On gaming and boredom (or baby chronicles: Part Eight)

I’m not sure if I should consider this a regression, a coping mechanism, or simply flexing parts of my personality that haven’t moved in years.

I mentioned a few weeks back that I have been playing lots of Go, the ancient strategy board game, with my friends and father. Before that, I compared the grappling practice of Jiu-Jitsu to the computer strategy game StarCraft. Over Thanksgiving, my brother gifted me a Nintendo Switch, a video game system, to enjoy between caring for Joonsu.

The first month of Joonsu’s life, there wasn’t much time or space for gaming. A few sleepless nights in the hospital immediately following his birth got me acquainted with the new system and controls. However, since returning home we have been largely watching television and playing hot potato with our little potato.

Now, coming on six weeks of life, both Mackenzi and I have a sense of confidence in baby-care. He can nap for a few hours here or there to allow us to practice some movement, finish up some chores, or engage in some mindless phone scrolling. I’ve taken to playing some video games in these moments of dullness.

A few months back, I couldn’t imagine allowing myself to stare at the television screen while I have a new baby in the home. And there are parts of me that continue to feel this way. However, the realities of extended paternity leave diverge greatly from my expectations.

The (sometimes) quiet weeks with Joonsu, Mackenzi, and Honey have allowed us to settle into and determine our family’s routines and rhythms for the coming years. However, there is a psychedelic quality to this time. It all started with a big bang, the birth of Joonsu. Followed by a few hectic and circadian-blind weeks adapting to the new responsibilities of parenthood. Now that we are building up our endurance, I am finding myself a bit bored.

When he gets upset, I bounce him. When he poops, we change him. When he sleeps, we quietly scurry around the house to complete our activities unburdened by his 12# floppy body.

What do I do when I’m not doing that? I don’t have an exam for which to study, unlike the past three and a half years of my life. My return to the clinic will be slow and relaxed, so I have no high intensity rotation to prepare. Life is slow and it is lovely.

So I have begun playing video games again. I miss the hand-eye coordination required for first person shooters, skills honed in high school and college. I missed the well-designed puzzles and levels of adventure games. I fondly remember playing Zelda on the N64 as a middle-schooler, and I am enjoying the newest iteration of this series on the Switch. And I missed talking smack with my friends as we fought each other in Super Smash Brothers.

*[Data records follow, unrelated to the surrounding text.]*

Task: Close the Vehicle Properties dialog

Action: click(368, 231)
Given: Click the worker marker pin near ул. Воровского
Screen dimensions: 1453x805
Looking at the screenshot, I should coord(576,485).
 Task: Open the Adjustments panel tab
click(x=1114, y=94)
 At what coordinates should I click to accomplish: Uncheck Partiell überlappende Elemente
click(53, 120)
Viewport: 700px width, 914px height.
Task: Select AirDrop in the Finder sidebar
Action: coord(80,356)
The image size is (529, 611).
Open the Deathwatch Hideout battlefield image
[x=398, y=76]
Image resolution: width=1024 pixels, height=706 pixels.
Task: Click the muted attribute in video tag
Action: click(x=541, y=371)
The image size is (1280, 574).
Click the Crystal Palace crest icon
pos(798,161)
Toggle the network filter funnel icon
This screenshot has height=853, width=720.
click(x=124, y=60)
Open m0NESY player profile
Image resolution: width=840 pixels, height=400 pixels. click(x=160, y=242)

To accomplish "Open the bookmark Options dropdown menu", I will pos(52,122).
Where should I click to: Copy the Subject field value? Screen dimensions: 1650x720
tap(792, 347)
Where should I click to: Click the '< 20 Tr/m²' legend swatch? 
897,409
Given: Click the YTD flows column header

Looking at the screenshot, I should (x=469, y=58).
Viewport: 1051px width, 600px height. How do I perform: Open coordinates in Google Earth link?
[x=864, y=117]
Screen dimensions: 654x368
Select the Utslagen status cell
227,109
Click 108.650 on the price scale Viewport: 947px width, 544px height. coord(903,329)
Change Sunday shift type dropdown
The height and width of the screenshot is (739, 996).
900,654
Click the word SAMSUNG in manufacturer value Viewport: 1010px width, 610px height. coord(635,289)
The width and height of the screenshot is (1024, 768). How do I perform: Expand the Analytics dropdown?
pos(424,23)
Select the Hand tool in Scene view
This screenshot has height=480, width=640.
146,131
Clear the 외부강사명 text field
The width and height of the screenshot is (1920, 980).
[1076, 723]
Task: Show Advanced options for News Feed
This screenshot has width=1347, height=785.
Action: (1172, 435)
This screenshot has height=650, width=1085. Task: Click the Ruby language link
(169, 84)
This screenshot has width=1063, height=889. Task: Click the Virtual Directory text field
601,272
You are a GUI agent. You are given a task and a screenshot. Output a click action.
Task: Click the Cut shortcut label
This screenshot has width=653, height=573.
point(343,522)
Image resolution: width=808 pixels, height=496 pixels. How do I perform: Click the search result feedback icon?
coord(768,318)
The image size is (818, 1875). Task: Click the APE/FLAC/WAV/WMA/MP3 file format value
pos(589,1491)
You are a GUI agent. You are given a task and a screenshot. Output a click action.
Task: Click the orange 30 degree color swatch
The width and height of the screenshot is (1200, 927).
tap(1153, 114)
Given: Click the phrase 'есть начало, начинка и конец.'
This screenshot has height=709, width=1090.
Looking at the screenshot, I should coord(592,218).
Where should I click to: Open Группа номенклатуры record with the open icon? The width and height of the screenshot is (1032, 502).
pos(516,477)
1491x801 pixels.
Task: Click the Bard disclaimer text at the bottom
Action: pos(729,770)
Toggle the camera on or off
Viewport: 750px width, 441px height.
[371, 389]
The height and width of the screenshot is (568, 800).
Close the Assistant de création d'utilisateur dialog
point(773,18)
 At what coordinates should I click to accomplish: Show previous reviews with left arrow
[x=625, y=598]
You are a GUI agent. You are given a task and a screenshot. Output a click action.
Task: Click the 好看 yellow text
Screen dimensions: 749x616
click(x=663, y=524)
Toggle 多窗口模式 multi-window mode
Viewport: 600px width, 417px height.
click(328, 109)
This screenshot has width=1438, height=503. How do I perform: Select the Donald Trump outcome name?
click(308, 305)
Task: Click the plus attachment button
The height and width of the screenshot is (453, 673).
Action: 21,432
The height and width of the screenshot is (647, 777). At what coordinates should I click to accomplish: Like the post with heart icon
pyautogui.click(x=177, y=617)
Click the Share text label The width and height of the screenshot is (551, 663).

Mackenzi enjoys watching me play and back-seat gaming, advising me on routes to take and approaches to attempt. One day, I hope to play with Joonsu and show him the games of my childhood. I am sure he will roll his eyes and feel quite bored at the lack of quality compared to his generation’s graphics and design.

I sincerely look forward to his sass.

For now, we have another day of nothing much to do except hangout as a family and enjoy our time together. We will probably never have this much relaxed time together until retirement. I have to tell myself this regularly, to allow the passage of time and enjoy the boredom because the next few years will be anything but boring.